(RECORDS FOR THIS EXERCISE)
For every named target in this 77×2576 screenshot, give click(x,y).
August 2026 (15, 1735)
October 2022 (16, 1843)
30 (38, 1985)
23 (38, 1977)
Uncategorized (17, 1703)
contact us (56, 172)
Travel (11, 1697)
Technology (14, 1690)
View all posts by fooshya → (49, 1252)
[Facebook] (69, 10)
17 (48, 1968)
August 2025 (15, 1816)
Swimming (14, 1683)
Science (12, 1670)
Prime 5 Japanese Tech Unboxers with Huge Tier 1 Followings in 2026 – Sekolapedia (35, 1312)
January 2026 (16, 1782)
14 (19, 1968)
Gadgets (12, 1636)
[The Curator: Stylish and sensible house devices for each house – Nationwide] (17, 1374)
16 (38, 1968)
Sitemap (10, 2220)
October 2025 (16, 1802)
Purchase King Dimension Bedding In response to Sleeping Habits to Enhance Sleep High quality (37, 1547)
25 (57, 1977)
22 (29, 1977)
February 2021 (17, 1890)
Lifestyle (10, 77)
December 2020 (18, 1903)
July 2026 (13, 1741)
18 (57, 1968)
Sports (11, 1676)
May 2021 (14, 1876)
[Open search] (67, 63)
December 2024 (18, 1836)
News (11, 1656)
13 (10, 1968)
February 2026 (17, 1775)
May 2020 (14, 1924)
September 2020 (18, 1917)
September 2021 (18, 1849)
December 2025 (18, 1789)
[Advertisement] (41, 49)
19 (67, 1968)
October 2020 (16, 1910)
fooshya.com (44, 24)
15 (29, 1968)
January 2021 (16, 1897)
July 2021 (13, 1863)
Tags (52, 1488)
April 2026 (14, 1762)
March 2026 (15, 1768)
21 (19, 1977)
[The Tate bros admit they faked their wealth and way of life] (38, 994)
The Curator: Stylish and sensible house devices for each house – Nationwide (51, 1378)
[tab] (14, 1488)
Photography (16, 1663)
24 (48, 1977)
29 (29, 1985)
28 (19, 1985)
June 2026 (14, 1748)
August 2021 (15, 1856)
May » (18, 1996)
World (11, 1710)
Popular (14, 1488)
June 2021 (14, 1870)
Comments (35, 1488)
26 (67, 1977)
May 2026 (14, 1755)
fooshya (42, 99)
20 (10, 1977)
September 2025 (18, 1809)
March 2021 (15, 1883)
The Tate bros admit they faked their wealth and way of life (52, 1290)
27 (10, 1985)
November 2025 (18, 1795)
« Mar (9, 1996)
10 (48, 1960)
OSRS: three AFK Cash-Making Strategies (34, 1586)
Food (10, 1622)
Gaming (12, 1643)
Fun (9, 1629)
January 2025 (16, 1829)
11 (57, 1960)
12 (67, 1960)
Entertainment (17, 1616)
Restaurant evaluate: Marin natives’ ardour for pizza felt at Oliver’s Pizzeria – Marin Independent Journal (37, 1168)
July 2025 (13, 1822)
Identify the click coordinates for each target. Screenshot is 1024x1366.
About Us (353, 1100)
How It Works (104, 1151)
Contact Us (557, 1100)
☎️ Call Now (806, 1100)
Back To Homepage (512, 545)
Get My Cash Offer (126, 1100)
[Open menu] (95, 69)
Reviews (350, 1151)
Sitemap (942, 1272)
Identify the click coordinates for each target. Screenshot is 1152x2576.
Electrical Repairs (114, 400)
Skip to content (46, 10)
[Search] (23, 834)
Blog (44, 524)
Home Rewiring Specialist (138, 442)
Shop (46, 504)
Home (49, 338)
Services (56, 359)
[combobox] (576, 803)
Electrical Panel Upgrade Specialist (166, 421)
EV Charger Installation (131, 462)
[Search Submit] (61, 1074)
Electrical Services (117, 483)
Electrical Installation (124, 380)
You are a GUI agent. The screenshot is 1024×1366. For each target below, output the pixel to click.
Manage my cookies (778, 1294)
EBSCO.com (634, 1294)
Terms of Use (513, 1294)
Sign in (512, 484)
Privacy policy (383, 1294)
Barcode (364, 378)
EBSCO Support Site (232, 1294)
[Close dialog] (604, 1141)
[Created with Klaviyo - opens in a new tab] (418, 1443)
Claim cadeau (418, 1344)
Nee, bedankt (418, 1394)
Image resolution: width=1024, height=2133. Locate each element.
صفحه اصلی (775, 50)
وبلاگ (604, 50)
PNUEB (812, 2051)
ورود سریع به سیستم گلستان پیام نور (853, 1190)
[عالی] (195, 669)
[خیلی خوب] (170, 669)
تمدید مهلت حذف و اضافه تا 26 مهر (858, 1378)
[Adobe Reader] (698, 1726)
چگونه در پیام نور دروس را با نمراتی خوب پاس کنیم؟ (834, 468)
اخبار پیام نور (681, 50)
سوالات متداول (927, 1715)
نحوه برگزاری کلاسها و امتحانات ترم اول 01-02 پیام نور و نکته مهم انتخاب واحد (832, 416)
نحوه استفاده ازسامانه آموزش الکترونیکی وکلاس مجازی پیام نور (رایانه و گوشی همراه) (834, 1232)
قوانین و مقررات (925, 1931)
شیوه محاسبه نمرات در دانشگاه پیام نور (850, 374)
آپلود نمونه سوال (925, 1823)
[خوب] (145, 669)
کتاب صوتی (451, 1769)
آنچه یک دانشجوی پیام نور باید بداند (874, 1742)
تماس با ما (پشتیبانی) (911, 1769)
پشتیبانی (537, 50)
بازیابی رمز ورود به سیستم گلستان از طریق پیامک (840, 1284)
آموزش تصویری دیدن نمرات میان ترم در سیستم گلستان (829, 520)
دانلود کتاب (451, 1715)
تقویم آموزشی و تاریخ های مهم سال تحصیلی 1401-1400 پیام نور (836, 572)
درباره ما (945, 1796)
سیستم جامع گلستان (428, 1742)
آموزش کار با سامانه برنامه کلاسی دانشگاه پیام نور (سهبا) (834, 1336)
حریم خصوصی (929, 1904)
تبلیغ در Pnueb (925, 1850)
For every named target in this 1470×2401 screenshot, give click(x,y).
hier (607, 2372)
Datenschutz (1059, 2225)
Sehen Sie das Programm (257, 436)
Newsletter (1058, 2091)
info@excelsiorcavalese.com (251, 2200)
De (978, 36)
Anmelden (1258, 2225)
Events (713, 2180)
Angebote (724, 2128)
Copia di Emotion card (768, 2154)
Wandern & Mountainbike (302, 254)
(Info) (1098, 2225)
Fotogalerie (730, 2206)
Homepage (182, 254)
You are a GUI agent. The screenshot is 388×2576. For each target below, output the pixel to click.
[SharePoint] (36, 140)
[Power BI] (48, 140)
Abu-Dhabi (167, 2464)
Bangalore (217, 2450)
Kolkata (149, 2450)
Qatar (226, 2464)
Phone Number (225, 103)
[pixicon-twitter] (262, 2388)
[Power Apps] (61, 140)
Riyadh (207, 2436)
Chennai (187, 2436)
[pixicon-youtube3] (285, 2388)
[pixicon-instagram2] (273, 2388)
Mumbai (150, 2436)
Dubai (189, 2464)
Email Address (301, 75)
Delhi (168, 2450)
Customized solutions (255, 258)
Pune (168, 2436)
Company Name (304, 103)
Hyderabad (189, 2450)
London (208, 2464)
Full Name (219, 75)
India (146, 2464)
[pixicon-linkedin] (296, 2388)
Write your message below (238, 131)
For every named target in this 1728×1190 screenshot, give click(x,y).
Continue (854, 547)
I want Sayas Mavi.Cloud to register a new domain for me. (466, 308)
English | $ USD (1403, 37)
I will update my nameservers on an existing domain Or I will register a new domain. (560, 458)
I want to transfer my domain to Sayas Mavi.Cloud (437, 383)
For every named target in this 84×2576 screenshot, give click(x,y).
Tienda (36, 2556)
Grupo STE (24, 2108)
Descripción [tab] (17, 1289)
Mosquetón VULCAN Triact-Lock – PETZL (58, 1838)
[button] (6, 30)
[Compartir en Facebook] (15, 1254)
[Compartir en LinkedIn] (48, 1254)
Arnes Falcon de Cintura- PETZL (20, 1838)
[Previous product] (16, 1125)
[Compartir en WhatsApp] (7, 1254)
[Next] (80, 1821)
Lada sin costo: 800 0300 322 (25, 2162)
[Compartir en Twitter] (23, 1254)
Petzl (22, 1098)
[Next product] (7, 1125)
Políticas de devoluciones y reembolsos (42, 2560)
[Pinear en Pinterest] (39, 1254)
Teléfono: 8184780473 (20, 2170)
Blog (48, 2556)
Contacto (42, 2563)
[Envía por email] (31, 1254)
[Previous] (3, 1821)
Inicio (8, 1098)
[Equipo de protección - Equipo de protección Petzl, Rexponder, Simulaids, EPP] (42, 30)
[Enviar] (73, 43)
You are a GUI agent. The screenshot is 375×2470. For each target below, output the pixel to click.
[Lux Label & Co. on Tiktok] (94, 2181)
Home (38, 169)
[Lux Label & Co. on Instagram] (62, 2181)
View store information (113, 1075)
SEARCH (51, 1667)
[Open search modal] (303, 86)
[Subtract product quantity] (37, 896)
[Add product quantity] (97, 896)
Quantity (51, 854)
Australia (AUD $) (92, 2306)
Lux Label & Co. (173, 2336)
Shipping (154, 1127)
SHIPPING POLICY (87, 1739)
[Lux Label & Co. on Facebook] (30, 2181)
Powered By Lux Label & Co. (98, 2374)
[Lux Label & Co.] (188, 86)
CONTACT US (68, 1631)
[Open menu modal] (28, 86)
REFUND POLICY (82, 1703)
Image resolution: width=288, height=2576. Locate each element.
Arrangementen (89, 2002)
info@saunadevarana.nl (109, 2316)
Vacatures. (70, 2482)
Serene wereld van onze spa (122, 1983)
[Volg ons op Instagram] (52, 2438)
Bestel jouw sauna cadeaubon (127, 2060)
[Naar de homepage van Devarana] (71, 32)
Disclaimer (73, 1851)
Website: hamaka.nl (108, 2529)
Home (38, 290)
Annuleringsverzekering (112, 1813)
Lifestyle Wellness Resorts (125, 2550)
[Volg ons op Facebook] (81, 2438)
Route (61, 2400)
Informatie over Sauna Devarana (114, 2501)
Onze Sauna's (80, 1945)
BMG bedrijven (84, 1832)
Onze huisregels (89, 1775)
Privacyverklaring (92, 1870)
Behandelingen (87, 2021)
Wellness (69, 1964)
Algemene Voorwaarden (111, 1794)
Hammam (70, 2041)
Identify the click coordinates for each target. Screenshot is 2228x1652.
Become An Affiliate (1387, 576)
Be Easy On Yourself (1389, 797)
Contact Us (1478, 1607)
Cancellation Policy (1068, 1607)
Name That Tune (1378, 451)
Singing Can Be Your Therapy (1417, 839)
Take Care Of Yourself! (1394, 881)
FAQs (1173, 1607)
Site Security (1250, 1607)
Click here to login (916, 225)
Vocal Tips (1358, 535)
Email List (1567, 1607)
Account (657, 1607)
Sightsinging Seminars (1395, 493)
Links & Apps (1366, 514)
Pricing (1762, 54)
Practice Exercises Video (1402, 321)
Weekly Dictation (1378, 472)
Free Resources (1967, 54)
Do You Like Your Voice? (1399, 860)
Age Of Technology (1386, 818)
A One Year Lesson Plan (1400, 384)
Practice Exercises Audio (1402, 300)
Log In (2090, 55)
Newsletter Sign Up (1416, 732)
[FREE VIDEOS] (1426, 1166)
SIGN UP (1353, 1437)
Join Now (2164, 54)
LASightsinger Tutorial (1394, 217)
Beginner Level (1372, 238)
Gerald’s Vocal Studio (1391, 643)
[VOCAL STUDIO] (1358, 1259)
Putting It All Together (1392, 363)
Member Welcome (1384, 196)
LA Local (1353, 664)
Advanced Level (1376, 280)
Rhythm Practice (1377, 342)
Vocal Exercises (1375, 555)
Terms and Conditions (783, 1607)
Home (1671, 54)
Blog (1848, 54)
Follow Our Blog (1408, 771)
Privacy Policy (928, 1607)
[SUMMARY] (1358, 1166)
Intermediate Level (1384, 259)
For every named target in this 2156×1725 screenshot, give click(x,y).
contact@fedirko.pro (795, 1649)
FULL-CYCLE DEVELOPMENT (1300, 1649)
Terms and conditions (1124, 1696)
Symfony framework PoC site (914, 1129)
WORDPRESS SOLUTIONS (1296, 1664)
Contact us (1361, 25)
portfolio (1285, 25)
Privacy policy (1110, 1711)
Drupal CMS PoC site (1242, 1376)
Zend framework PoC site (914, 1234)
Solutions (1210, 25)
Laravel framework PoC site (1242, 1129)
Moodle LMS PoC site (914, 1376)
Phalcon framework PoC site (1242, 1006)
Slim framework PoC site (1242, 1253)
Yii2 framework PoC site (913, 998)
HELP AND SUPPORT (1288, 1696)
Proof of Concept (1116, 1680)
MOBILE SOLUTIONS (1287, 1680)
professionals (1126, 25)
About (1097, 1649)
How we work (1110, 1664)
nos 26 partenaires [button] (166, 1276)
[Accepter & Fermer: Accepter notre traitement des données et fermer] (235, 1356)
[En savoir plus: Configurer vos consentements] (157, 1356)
(End RECORDS FOR THIS EXERCISE)
> _REQUIREMENT_
Search the material above for the word "house", then copy out each line that has it.

> _REPLY TO THE EXERCISE_
[The Curator: Stylish and sensible house devices for each house – Nationwide] (17, 1374)
The Curator: Stylish and sensible house devices for each house – Nationwide (51, 1378)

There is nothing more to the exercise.